DÉFI 1: Recopiez fidèlement le passage du texte sur le livre de Zweig consacré à Verlaine qui commence par les mots contenant « Un livre de » et se termine par « Paul Verlaine (1844-1896). ».
DÉFI 2: Prolongez le texte sur le livre de Zweig consacré à Verlaine, en reprenant après sa dernière phrase.

EXTRAIT DU TEXTE:
_____

Un livre de Stefan Zweig.
Romancier et nouvelliste extrêmement talentueux, auteur d’une autobiographie lucide de premier plan (Le Monde d’hier) qui ne fut publiée qu’en 1944, après son suicide, Stefan Zweig (1881-1942) écrivit aussi, remarquablement, tout au long de sa carrière, un grand nombre de biographies d’hommes et de femmes célèbres. Or la première d’entre elles, considérée comme un simple coup d’essai, fut longtemps tenue pour négligeable. Fort heureusement, en 2015, un éditeur français, Le Castor Astral, s’avisa de ce manque et décida de la publier. La lire dans sa traduction française s’avère d’autant plus approprié que le livre est consacré à l’un de nos meilleurs poètes, Paul Verlaine (1844-1896).
La publication de ce mince ouvrage paraît aujourd’hui totalement justifiée. Certes, comme l’indique fort justement Olivier Philipponnat dans sa préface, Zweig s’y montre encore trop dépendant de la philosophie déterministe d’Hippolyte Taine (1828-1893), ce qui le conduit, par exemple, à chercher des influences germaniques dans le style de Verlaine, sous prétexte que ce dernier est né à Metz d’un père ayant des ascendances lorraines. On retrouve d’ailleurs une appréciation du même ordre dans les écrits de Zweig sur Rimbaud.

_____

DONNÉES FOURNIES:
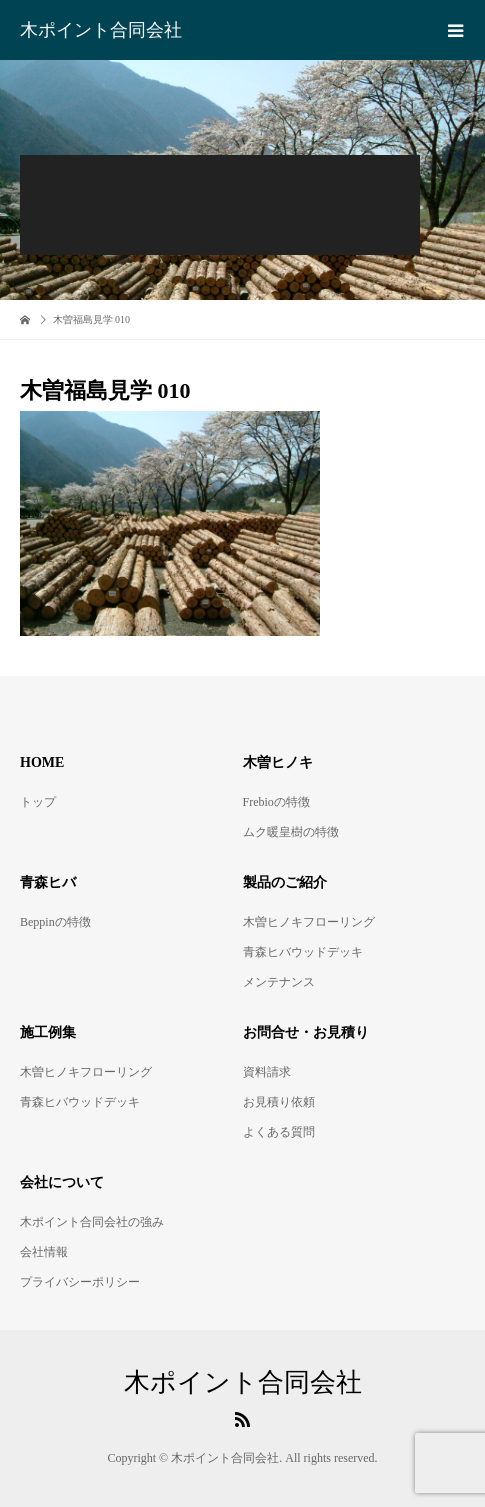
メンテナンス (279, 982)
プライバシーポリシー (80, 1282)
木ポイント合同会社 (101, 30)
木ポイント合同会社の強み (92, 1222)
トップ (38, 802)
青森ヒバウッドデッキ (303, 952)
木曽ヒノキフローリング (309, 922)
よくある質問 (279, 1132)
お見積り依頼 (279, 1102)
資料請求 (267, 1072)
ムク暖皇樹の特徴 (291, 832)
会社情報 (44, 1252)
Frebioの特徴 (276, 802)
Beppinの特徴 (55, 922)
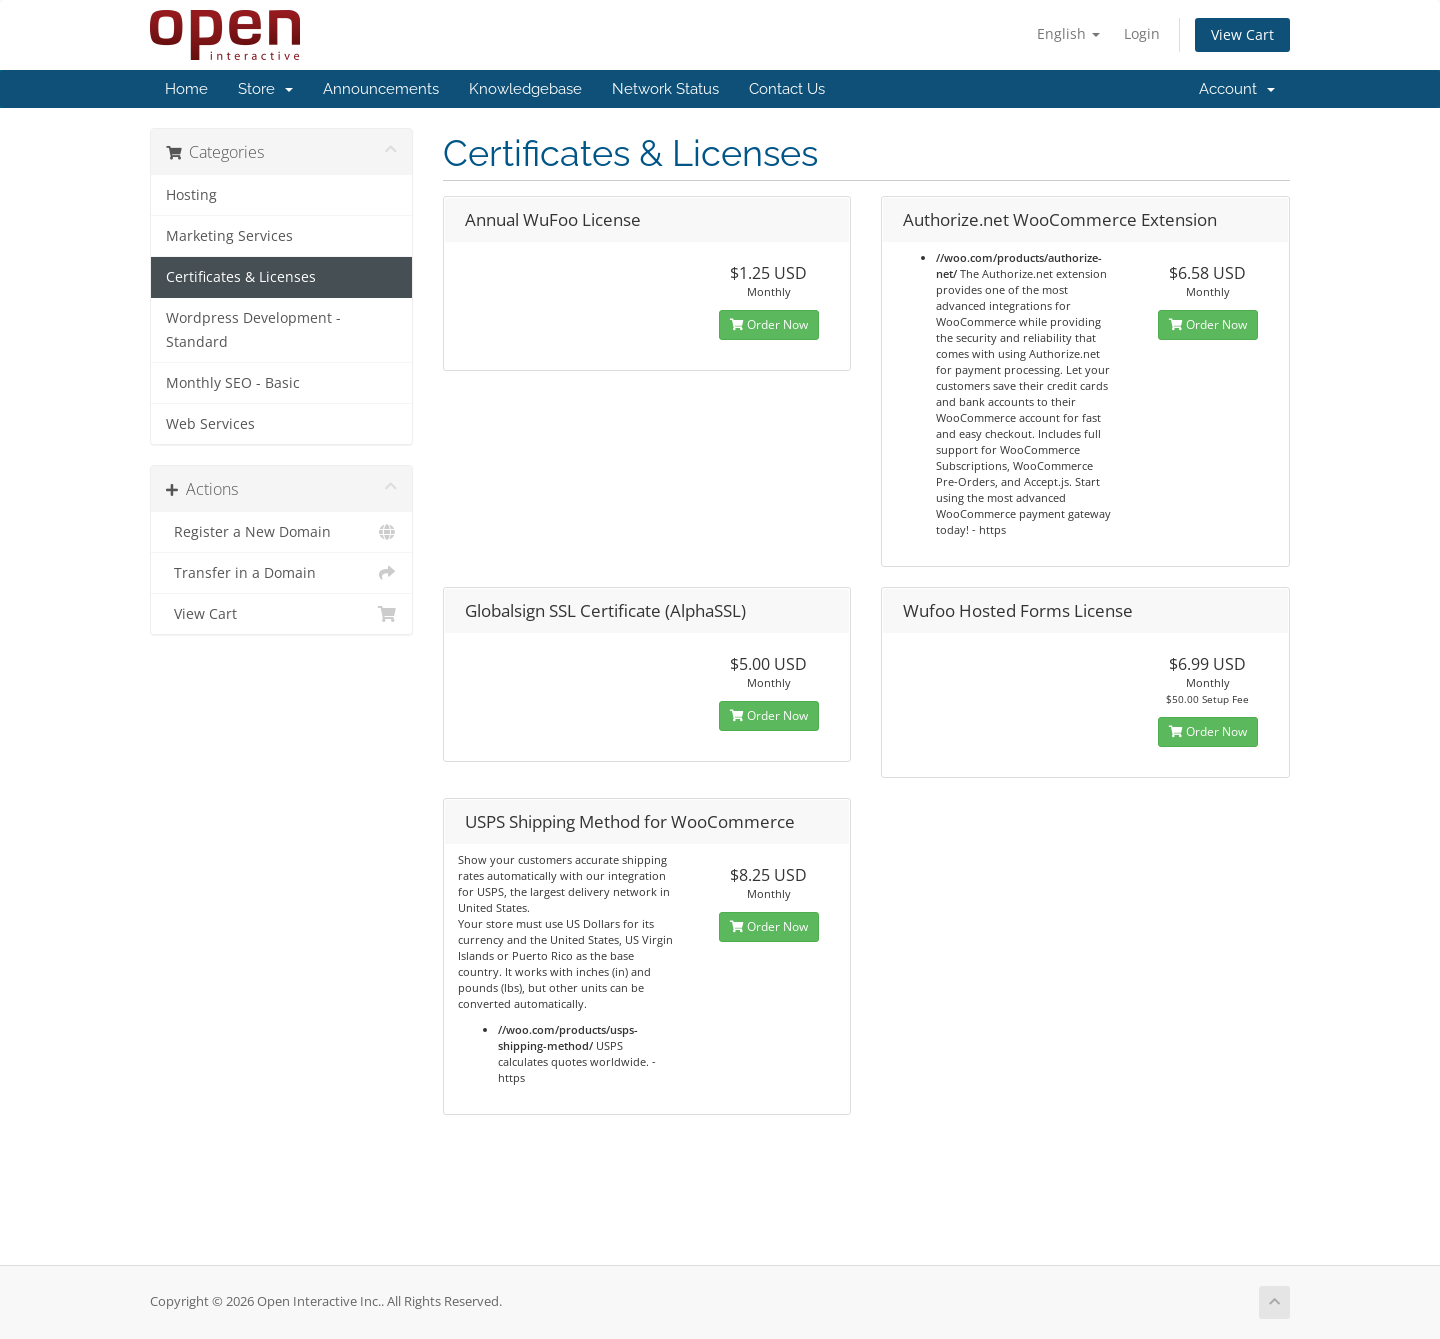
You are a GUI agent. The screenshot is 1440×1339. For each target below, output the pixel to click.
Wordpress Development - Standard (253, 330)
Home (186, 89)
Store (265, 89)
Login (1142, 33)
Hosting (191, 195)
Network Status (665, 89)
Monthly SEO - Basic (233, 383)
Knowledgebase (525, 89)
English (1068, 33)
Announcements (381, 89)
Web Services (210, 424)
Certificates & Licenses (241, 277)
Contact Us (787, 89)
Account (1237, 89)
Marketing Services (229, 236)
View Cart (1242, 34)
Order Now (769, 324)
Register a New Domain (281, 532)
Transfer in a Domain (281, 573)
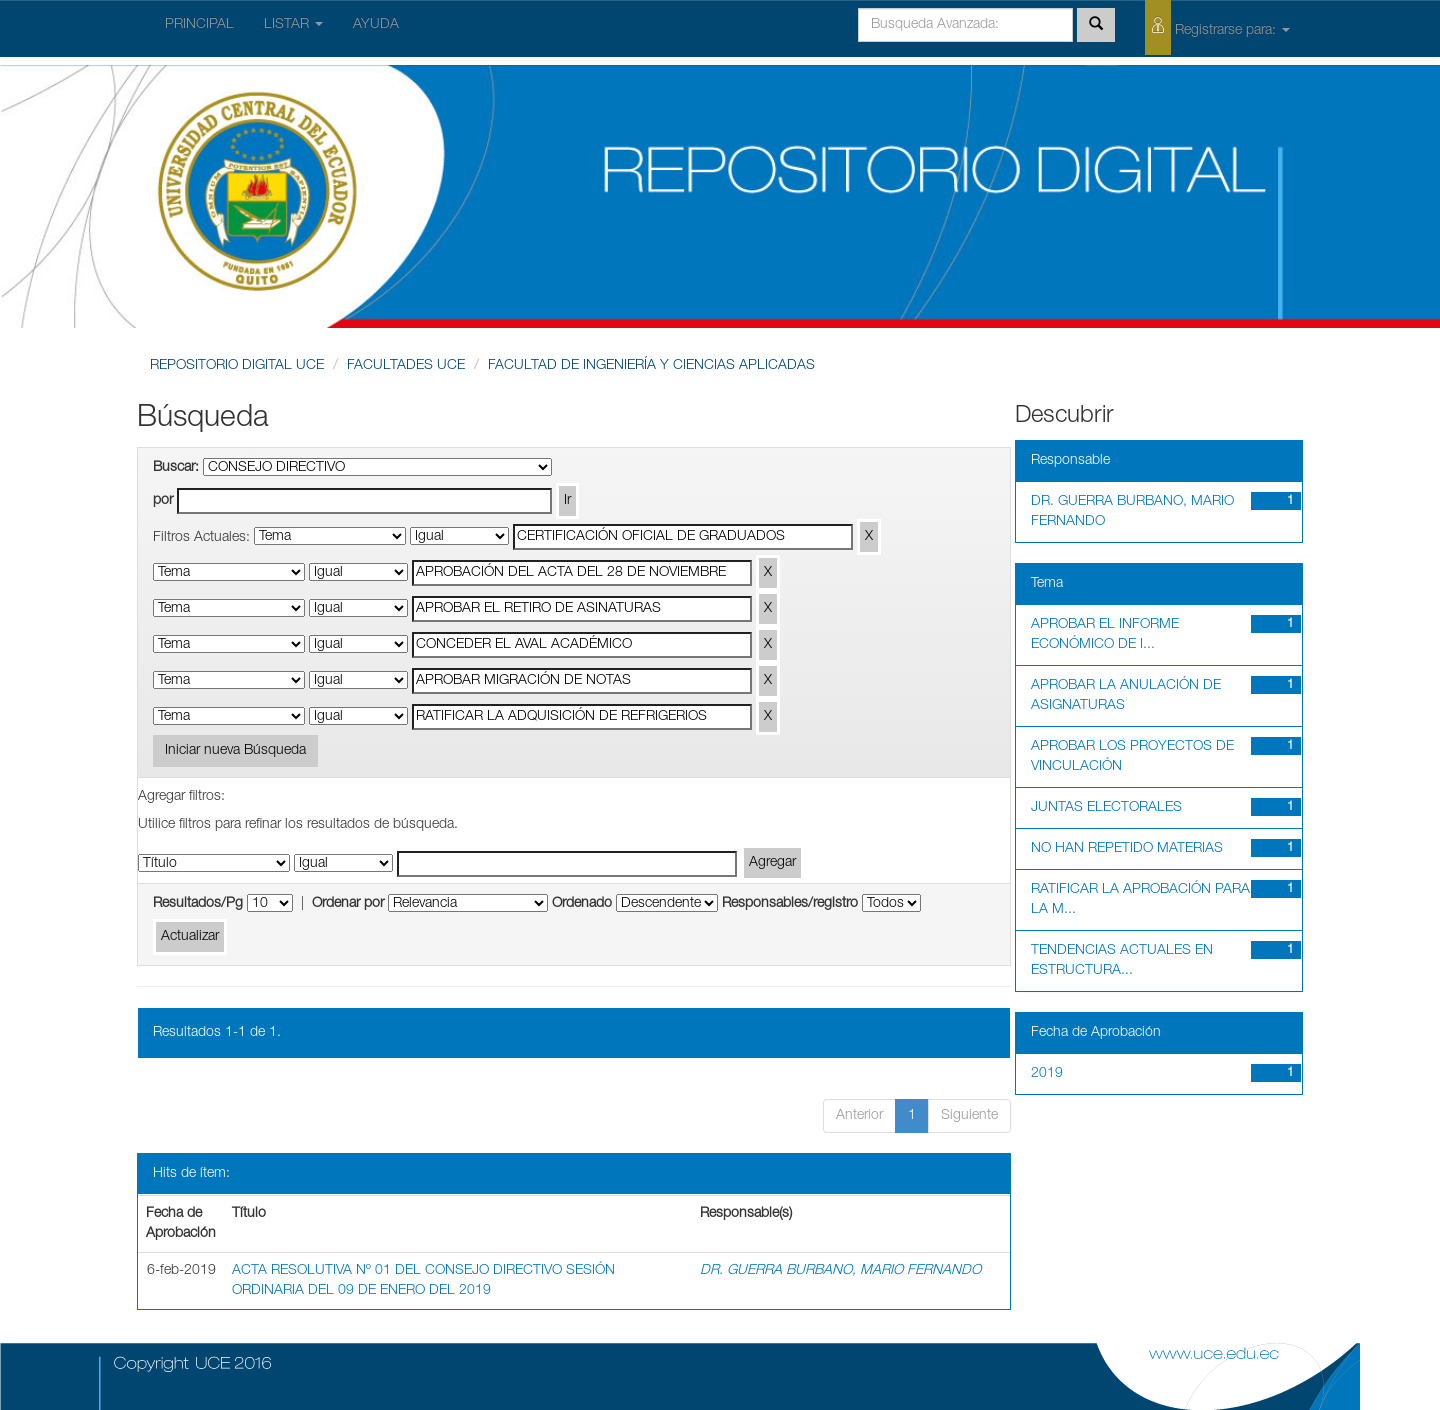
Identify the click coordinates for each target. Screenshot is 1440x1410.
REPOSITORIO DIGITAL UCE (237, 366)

_____

RÉPONSE 1:
Un livre de Stefan Zweig.
Romancier et nouvelliste extrêmement talentueux, auteur d’une autobiographie lucide de premier plan (Le Monde d’hier) qui ne fut publiée qu’en 1944, après son suicide, Stefan Zweig (1881-1942) écrivit aussi, remarquablement, tout au long de sa carrière, un grand nombre de biographies d’hommes et de femmes célèbres. Or la première d’entre elles, considérée comme un simple coup d’essai, fut longtemps tenue pour négligeable. Fort heureusement, en 2015, un éditeur français, Le Castor Astral, s’avisa de ce manque et décida de la publier. La lire dans sa traduction française s’avère d’autant plus approprié que le livre est consacré à l’un de nos meilleurs poètes, Paul Verlaine (1844-1896).

RÉPONSE 2:
On aurait tort, cependant, de trop se focaliser sur ce genre d’allégations, somme toute secondaires. Zweig n’en demeure pas moins intéressant dans son entreprise de déchiffrer l’homme Verlaine à la lumière de ce qu’on connaît de sa vie et, bien évidemment, de ce qu’on peut extraire de l’abondance de ses écrits. Cette approche, pour ce qui concerne l’auteur des Poèmes saturniens, apparaît d’ailleurs d’autant plus judicieuse que, comme l’indique Zweig, c’est l’ensemble de l’œuvre du poète qui se révèle, d’une certaine manière, autobiographique. Quand Verlaine s’exprime, c’est toujours, mais de manière plus ou moins flagrante, pour parler de lui-même.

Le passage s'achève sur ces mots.